At one of the climate blogs, a gang of climate change skeptics tried to convince their fellow skeptics that the sea level rise had turned the tide (so to speak) and started to decrease. The skeptic Rob (Ringo) Starkey kindly provided the data and pointed to a recent dip in the data:
http://sealevel.colorado.edu/files/2013_rel3/sl_ns_global.txtBDD smelled something fishy and pointed out that these are at best seasonal dips and labelled it rubbish, and reasoned that they were likely trying to save face over some other wrong they had committed. What I usually find is that the more that the fake skeptics howl about something, the more likely that there are creepy crawly things they are trying to hide under the rock. Well, in this case the sea-level rise data that Ringo pointed us to shows a clear 2 month oscillation in the time series. Sorry Ringo, "steven", and Captain Tuna, easy enough to put a 2-month notch filter in the time series data and just look at how much smoother it gets.
The oscillation is possibly identified as a meridional current fluctuation of 2 months located in the Pacific described by this Woods Hole investigation: "Air-Sea Interaction in the Eastern Tropical Pacific ITCZ/Cold Tongue Complex" page. It also is described by a member of the same team in this PhD thesis [1] :
"The period of the oscillations can be seen to be about two months from October 1997 to June 1998, and the oscillations rapidly intensify during the first few months of 1998. The amplitude of the oscillations approximately doubles between December 1997 and February 1998, and it doubles again between February and April 1998. At its peak strength in April 1998, the signal is associated with nearly a 7 cm peak-to-peak change in the thickness of the upper 110 m of the water column. "One can see the peaks in late 1997 and early 1998 from Figure 1, enlarged and highlighted below
Figure 2: Identification of water column thickness increase |
References
[1]
J. Farrar, “Air-sea interaction at contrasting sites in the Eastern Tropical Pacific : mesoscale variability and atmospheric convection at 10°N,” PhD Thesis, MIT, Woods Hole, 2007.
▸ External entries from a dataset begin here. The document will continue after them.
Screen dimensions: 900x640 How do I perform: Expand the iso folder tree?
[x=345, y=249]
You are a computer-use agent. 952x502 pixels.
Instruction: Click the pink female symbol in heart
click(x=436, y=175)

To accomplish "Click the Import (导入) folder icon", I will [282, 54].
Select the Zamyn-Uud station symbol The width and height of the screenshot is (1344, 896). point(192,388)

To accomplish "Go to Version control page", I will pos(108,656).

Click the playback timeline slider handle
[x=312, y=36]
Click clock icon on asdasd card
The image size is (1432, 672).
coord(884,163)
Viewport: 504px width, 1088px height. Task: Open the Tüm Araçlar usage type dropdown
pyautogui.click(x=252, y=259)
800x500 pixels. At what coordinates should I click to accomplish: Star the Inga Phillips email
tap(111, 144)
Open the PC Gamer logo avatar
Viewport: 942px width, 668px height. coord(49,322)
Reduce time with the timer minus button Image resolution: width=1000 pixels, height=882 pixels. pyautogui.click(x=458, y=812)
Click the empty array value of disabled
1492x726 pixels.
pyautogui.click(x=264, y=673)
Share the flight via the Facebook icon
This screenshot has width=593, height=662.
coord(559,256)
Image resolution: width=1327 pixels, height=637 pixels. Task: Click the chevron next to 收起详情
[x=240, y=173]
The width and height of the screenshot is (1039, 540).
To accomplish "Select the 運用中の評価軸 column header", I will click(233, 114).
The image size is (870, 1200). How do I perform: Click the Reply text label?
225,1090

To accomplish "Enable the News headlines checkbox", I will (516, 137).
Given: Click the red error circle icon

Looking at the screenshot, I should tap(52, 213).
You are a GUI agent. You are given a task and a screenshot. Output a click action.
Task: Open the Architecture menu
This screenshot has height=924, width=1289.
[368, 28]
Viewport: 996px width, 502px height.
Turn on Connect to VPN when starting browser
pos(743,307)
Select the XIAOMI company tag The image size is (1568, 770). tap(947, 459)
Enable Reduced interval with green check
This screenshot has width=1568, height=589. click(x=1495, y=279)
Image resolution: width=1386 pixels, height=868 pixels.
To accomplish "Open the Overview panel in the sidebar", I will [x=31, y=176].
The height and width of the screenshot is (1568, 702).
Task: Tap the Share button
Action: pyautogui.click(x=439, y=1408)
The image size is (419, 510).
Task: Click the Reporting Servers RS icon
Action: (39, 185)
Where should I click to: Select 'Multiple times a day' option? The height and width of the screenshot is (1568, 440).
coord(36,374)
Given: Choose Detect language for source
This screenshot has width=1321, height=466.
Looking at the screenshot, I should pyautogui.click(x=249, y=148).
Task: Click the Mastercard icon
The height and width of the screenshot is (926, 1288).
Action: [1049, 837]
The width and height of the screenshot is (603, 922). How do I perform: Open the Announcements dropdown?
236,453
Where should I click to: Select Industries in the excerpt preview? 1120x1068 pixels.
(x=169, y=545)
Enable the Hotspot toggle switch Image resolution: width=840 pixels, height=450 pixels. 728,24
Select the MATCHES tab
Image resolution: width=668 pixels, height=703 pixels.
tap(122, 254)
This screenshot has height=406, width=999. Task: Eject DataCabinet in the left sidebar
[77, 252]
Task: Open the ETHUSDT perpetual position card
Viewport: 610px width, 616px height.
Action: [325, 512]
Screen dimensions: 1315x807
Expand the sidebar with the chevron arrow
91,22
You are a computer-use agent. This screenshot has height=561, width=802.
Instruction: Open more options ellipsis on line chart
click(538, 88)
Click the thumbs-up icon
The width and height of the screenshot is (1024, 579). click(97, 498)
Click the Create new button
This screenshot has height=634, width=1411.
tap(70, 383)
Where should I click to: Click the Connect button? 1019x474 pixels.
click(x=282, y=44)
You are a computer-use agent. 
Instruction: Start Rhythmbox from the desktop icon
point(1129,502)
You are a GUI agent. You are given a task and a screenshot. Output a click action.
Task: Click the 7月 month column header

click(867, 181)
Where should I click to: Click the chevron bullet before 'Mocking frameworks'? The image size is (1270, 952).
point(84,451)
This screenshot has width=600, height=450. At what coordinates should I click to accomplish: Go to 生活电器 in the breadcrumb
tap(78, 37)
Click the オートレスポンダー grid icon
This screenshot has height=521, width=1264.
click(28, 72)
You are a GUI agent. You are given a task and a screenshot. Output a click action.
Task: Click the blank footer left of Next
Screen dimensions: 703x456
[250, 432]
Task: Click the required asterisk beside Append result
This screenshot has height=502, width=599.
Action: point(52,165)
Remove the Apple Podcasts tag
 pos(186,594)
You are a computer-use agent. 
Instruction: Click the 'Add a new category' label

http://dspace.mit.edu/handle/1721.1/39009
http://dspace.mit.edu/handle/1721.1/39009
EDIT
I noticed that the sea level research group at U of Colorado had already placed a 60 day (2 month) smoothing filter when they display the data (see figure below). This is similar to the 2-point notch filter that I use, which I set specifically to pair up data points so that they are out-of-phase at the 30-day mark. A general smoothing filter will accomplish the same thing but will also filter out shorter periods in the data set.